NNX Multi-Param Module

Why this matters

Real modules carry MORE than just weights. They carry:

Trainable parameters — nnx.Param. Receive gradients; updated by the optimizer. Examples: kernel matrices, biases, embedding tables.
Non-trainable variables — nnx.Variable. Don’t receive gradients, but DO live in the module’s state pytree (so they’re saved/restored with the model). Examples: counters, running averages, KV caches.

Both are stored as module attributes; the wrapper class tags the role. Without this distinction, an optimizer would either skip a tensor that should be updated (bug) or try to update one that shouldn’t be (worse).

This problem builds a small Linear with kernel + bias + a non-trainable counter — your first exposure to the param/variable split that drives the rest of nnx.

API: nnx.Param vs nnx.Variable

self.kernel = nnx.Param(jax.random.normal(key, (in_d, out_d)))   # trainable
self.bias = nnx.Param(jnp.zeros((out_d,)))                        # trainable
self.count = nnx.Variable(jnp.array(0.0))                         # not trainable

Both are wrappers around JAX arrays. The difference is the type — the state-filtering API uses it to separate trainables from non-trainables:

nnx.state(model, nnx.Param)       # only kernel, bias
nnx.state(model, nnx.Variable)    # all of them (Param subclasses Variable)

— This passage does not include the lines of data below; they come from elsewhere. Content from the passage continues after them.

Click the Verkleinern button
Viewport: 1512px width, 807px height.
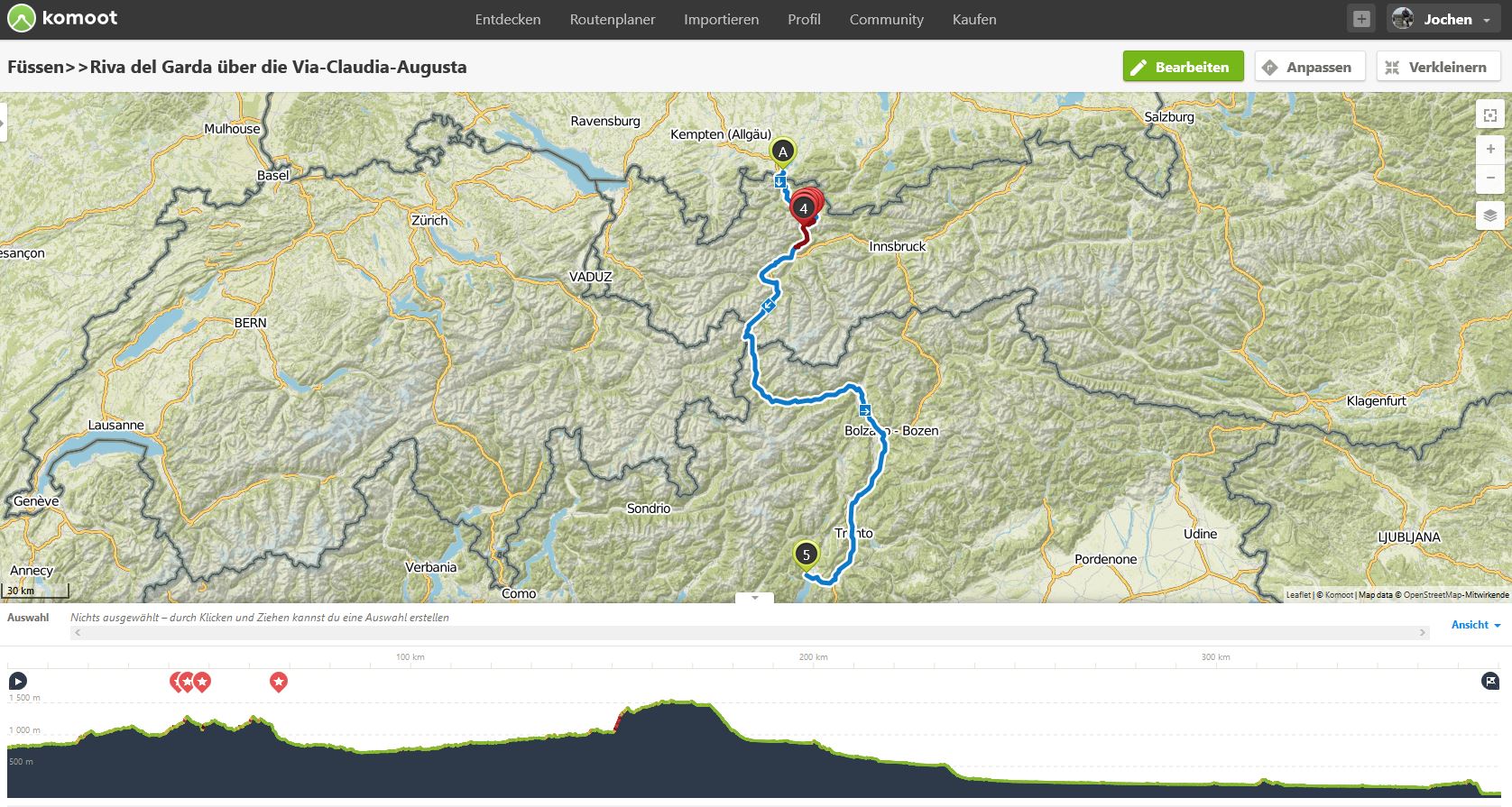click(x=1437, y=67)
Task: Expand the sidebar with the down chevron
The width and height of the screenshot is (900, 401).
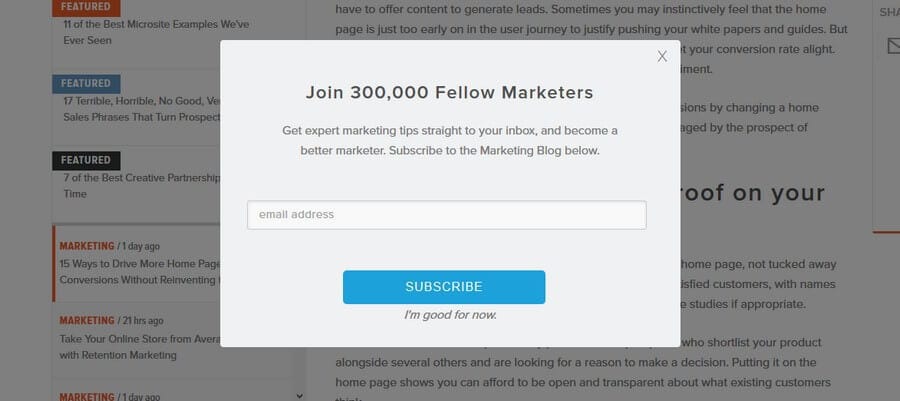Action: [x=299, y=396]

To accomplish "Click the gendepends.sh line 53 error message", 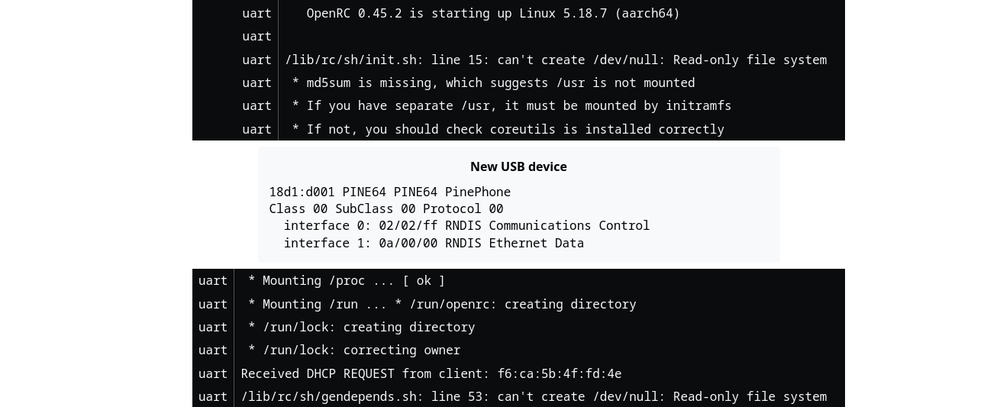I will point(534,397).
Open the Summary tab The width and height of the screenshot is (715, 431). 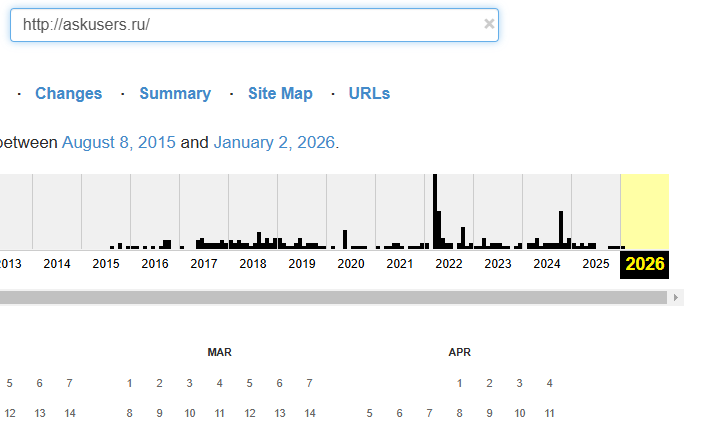(175, 94)

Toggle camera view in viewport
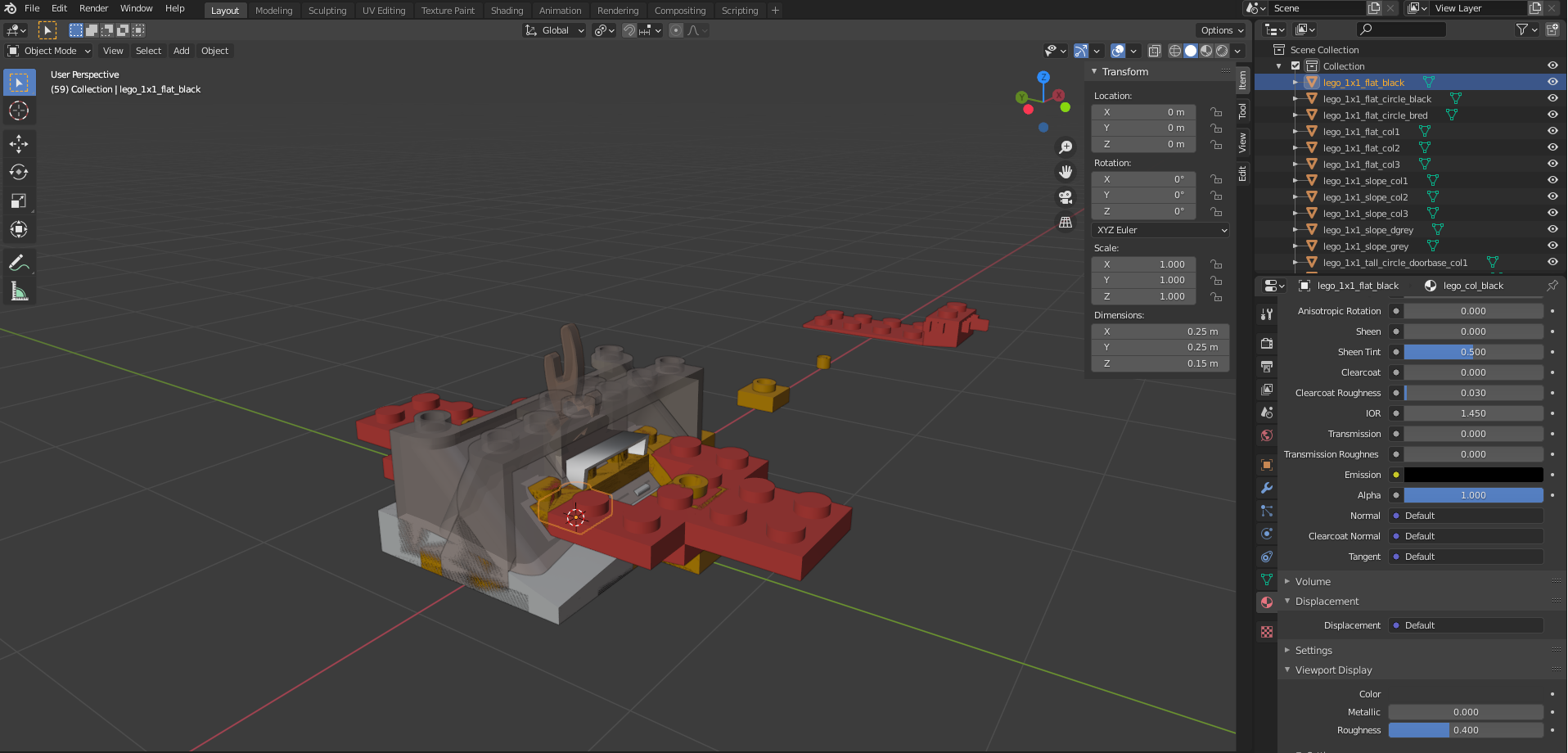1066,197
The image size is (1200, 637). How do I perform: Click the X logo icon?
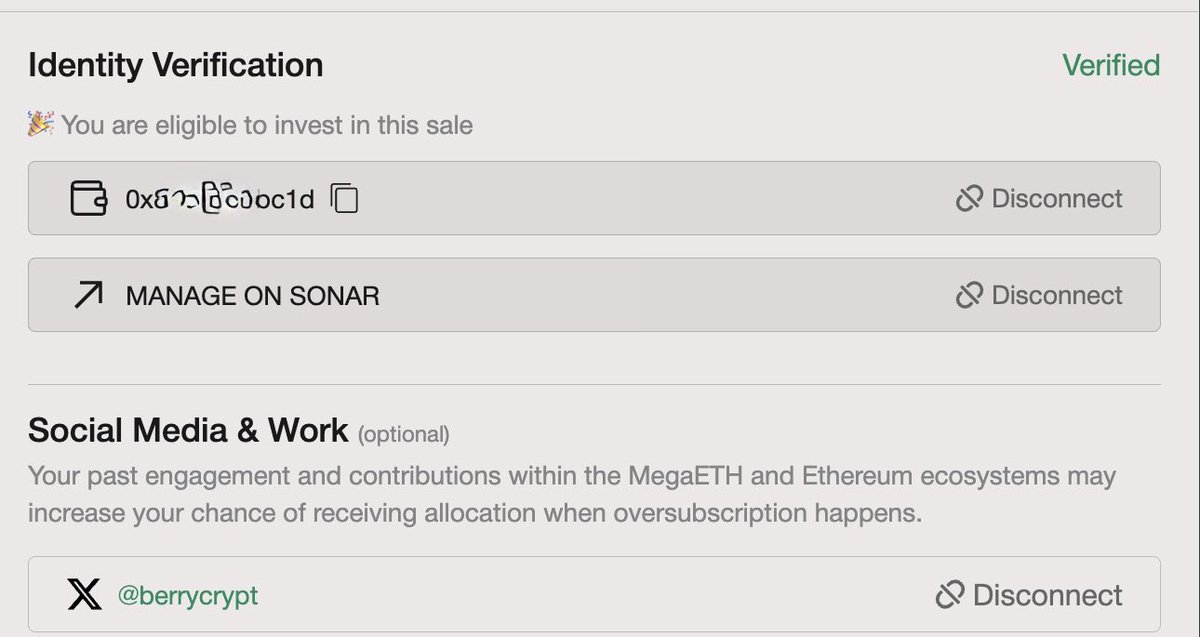click(84, 595)
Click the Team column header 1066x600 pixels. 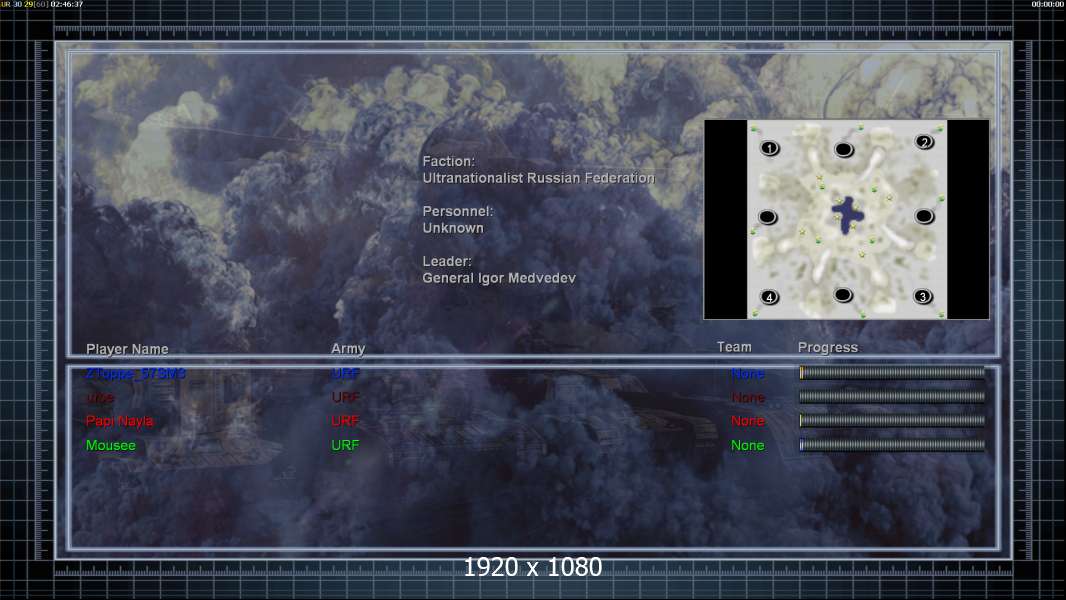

Notice the inheritance: nnx.Param is a subclass of nnx.Variable. So “filter by Variable” returns everything; “filter by Param” returns only the trainable subset. This subclass relationship is what lets you build custom variable types (BatchStat, Cache, …) that the type system treats distinctly. We’ll use that in problems 13 and 19.

Worked example

class MultiParam(nnx.Module):
    def __init__(self, in_features, out_features, rngs):
        key = rngs.params()
        self.kernel = nnx.Param(
            jax.random.normal(key, (in_features, out_features))
            * (1.0 / jnp.sqrt(in_features))
        )
        self.bias = nnx.Param(jnp.zeros((out_features,)))
        self.count = nnx.Variable(jnp.array(0.0))   # NOT a Param — won't be updated by optimizer

    def __call__(self, x):
        return x @ self.kernel + self.bias

model = MultiParam(4, 2, rngs=nnx.Rngs(0))
params = nnx.state(model, nnx.Param)              # {kernel, bias}
all_state = nnx.state(model)                       # {kernel, bias, count}

Common pitfalls

Wrapping a counter as nnx.Param. Then the optimizer will update it as if it were a weight. Use nnx.Variable for non-trainables.
Forgetting to wrap. Plain self.count = jnp.array(0.0) (no wrapper) makes count a static attribute — not part of the module’s state pytree. It will be ignored by nnx.split, nnx.state, and won’t be saved/restored. Sometimes that’s what you want (problem 18) — usually not.
Mutating count inside __call__ without an nnx.Variable. Plain attribute assignment of a jax array won’t survive split/merge round-trips. Wrap as Variable.
bias as Variable instead of Param. Bias IS trainable — wrap as nnx.Param.

This problem (no mutation yet)

Define a Linear-like module with kernel (Param), bias (Param), and a count Variable initialized to 0. The forward pass just computes x @ kernel + bias — DO NOT increment count yet (we’ll do that in problem 5). The variable is just sitting there as state that COULD be mutated.

Sanity check: with all biases zero, the output is identical to problem 1’s bias-less Linear with the same seed.

Problem

Write multi_param_forward(seed, x, features):

Define MultiParam(nnx.Module) with three attributes: self.kernel = nnx.Param(...), self.bias = nnx.Param(...), self.count = nnx.Variable(jnp.array(0.0)).
Forward: x @ self.kernel + self.bias. Don’t touch count.
Build nnx.Rngs(int(seed)), instantiate the module (in_features=x.shape[-1], out_features=int(features)), return the forward output.

Inputs:

seed: int (passed as float).
x: 1-D JAX array.
features: int (passed as float).

Output: 1-D array of length features.